Neden beden kokusuna bağlı olarak eş seçmiyoruz?
Bazı kokuları tercih ettiğimizi söylesek de pratikte seçimlerimizi kokuya bağlı olarak yaptığımızı söylemek pek mümkün değil.
Bunun sebeplerinden biri, gerçek hayat senaryolarının koku ile edindiğimiz bilgiyi hakikat halde yorumlayıp kullanmamızı zorlaştırdığı ve öteki duyularımız ile edindiğimiz yeni bilgilerin durumu çok karmaşık hale getirmesi.
Sorokowska, bir insanın nevrotik bir yapıda olup olmadığını yalnızca beden kokusuyla değerlendirebildiğimizi, lakin tıpkı anda o kişinin fotoğrafına baktığımızda başımızın karıştığını anlatıyor.
Sorokowska, “Vücut kokusu bir insanın nevrotik olup olmadığını pahalandırmak için daha yanlışsız bir kıstas, ancak görme duyusu daha kolay, o yüzden o kişiyi koklamak yerine yüzüne bakmayı seçiyoruz” diyor.
“Binlerce yıldır nasıl koktuğumuzu saklamaya çalıştık”
Mahmut’un yaptığı bir diğer çalışmada, bekar erkeklerin beden kokusunun evli erkeklerden daha baskın olduğu tespit edildi.
Mahmut bunun testosteron düzeyleriyle ilişkili olabileceğini düşünüyor ve evli erkeklerin yaşlandıkça testosteron düzeylerinin düşmesiyle beden kokularının da azaldığını öne sürüyor.

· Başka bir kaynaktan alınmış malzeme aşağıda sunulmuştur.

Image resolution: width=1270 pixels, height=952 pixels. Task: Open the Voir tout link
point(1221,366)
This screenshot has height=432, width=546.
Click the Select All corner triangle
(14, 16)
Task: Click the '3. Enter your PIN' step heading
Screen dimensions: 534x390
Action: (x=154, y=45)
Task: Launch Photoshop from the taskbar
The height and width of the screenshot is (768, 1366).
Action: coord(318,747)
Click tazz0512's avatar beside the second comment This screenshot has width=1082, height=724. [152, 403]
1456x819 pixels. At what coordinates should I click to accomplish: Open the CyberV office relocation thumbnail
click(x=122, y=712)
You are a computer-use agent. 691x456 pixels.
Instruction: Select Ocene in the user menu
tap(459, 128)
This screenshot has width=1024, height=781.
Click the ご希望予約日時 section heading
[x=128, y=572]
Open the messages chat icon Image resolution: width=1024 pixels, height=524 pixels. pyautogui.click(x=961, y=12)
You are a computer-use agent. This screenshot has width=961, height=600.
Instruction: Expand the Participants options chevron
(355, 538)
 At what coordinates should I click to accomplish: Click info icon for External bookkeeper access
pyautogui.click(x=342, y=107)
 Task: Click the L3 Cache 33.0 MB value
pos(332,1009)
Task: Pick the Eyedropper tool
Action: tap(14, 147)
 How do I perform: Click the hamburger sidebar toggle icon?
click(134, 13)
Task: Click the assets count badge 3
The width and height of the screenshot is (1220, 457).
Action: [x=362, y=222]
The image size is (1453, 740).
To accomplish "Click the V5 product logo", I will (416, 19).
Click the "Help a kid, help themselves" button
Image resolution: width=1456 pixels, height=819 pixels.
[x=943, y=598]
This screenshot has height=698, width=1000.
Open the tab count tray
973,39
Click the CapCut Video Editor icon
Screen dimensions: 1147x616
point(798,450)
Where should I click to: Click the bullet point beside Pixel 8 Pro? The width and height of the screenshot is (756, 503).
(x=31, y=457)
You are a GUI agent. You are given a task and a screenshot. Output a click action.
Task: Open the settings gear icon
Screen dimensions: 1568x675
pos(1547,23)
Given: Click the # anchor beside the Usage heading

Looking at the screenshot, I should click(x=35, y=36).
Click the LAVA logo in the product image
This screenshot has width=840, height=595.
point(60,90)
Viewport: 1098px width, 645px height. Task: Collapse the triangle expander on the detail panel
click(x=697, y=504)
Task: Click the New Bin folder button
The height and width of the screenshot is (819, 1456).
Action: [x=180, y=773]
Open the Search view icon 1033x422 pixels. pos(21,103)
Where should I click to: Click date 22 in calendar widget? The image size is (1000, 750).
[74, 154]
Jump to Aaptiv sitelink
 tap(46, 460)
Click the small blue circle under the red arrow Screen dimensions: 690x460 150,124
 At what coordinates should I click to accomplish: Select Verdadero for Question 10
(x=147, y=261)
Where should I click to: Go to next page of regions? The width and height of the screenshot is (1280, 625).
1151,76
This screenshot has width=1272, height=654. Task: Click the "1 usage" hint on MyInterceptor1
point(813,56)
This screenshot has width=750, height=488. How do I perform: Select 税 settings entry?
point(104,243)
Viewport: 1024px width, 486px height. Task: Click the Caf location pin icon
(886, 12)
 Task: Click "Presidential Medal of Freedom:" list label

Peki insanların genetik özellikleri ve üreme kabiliyetleri hakkında bilgilerin beden kokularında zımnî olduğunu biliyorsak bunu eş seçimlerinde neden değerlendirmiyoruz?
Sorokowska bu soruyu, “Eğer gayeniz genleri güçlü olan bir eş bulmak ise o vakit kokuları değerlendirmenizde yarar var. Lakin birçok kişi için öncelik bu değil” diye yanıtlıyor.
Mahmut ise, “Vücut kokusunun hayatımızdaki kıymeti azaldı. Binlerce yıl boyunca nasıl koktuğumuzu saklamaya çalıştık” diyor.
* Bu haber BBC Türkçe’de birinci defa 1 Ocak 2022’de yayımlandı.